**Input material**
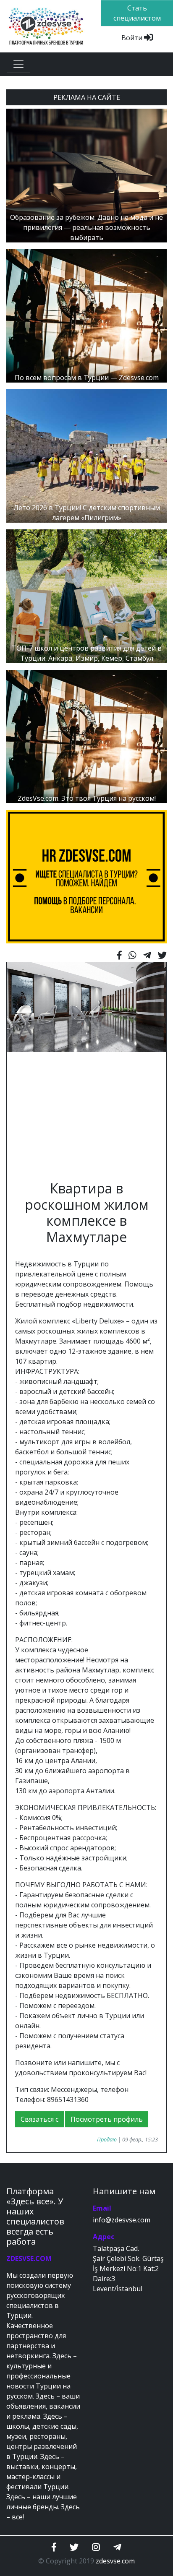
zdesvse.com (115, 2561)
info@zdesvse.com (121, 2219)
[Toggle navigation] (18, 64)
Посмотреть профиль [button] (107, 2119)
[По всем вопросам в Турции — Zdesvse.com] (86, 315)
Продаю (107, 2139)
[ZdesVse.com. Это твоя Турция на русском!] (86, 735)
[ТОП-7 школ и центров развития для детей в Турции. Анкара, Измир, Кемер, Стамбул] (86, 595)
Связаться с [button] (39, 2119)
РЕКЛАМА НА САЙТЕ (86, 97)
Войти (132, 37)
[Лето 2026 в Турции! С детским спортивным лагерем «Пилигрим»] (86, 455)
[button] (19, 1067)
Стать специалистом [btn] (137, 13)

**Description of the task**
Looking at the entries above, say how many lines contain the word "button". Nothing but the number is needed.

**Answer to the exercise**
3